▸ Material supplied:

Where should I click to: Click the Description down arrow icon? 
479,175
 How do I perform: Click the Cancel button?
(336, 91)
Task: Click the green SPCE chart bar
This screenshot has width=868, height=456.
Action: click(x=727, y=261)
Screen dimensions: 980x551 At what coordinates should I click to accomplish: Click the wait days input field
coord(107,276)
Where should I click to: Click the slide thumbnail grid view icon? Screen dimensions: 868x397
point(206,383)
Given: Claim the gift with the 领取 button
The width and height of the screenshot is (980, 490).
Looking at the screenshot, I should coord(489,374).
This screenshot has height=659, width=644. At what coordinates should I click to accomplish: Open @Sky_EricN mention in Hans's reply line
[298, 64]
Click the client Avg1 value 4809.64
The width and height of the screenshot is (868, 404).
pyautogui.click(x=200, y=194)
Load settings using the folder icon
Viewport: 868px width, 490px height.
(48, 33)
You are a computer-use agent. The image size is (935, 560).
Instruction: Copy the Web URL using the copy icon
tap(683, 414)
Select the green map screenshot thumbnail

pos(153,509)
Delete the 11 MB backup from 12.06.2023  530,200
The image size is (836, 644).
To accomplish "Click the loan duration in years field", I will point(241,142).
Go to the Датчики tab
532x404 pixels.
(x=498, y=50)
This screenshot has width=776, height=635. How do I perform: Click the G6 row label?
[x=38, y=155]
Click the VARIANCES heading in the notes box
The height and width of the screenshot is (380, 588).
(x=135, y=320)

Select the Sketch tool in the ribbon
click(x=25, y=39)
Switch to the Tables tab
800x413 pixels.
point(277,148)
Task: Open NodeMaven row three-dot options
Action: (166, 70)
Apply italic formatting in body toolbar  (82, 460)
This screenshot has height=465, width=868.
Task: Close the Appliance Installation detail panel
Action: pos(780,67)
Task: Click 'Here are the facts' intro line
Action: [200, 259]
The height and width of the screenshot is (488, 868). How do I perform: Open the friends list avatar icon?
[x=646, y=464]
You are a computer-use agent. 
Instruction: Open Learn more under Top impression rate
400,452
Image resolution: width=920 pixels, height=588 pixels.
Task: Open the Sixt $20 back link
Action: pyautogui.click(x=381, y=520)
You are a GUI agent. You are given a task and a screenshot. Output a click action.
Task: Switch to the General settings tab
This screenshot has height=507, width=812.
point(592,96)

▸ Short task:
Can you echo the material from the line containing "How do I perform: Click the Cancel button?" through the line containing "Looking at the", with both of those lines included and each one reproduced word for word?

▸ Output for this exercise:
 How do I perform: Click the Cancel button?
(336, 91)
Task: Click the green SPCE chart bar
This screenshot has width=868, height=456.
Action: click(x=727, y=261)
Screen dimensions: 980x551 At what coordinates should I click to accomplish: Click the wait days input field
coord(107,276)
Where should I click to: Click the slide thumbnail grid view icon? Screen dimensions: 868x397
point(206,383)
Given: Claim the gift with the 领取 button
The width and height of the screenshot is (980, 490).
Looking at the screenshot, I should coord(489,374).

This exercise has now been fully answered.